(Stored data)

-- Opening Marker --

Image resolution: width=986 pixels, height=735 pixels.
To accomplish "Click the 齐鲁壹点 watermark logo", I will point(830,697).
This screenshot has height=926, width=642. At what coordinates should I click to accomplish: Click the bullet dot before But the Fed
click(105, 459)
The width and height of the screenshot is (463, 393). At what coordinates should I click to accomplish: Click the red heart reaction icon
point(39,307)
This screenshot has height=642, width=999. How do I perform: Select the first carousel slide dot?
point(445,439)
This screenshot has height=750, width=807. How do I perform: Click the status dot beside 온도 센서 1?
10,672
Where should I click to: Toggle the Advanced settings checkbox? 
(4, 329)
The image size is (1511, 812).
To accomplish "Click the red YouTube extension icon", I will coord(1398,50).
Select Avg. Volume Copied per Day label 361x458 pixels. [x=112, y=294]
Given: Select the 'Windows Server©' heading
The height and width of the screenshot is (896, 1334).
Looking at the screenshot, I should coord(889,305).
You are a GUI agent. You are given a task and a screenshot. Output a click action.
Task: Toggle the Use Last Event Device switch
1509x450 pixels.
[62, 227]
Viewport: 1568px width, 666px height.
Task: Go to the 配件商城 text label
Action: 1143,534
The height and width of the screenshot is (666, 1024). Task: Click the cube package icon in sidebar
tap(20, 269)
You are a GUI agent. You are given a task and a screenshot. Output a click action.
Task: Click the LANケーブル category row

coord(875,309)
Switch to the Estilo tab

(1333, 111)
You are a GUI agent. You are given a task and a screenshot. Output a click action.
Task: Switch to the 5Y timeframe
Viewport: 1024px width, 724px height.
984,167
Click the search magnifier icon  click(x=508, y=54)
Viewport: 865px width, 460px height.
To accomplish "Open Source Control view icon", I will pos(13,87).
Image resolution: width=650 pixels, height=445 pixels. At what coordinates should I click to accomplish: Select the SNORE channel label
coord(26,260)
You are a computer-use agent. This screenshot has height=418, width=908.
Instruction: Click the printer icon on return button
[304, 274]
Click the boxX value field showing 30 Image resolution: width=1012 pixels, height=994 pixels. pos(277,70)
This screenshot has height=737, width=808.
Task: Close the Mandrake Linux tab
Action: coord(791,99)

-- Closing Marker --

What you have to do ▸ Copy only this part of the entries above: the line with "1509x450 pixels.", the line with "Task: Switch to the 5Y timeframe", and the lines between, all exactly as written.

Exercise output ▸
1509x450 pixels.
[62, 227]
Viewport: 1568px width, 666px height.
Task: Go to the 配件商城 text label
Action: 1143,534
The height and width of the screenshot is (666, 1024). Task: Click the cube package icon in sidebar
tap(20, 269)
You are a GUI agent. You are given a task and a screenshot. Output a click action.
Task: Click the LANケーブル category row

coord(875,309)
Switch to the Estilo tab

(1333, 111)
You are a GUI agent. You are given a task and a screenshot. Output a click action.
Task: Switch to the 5Y timeframe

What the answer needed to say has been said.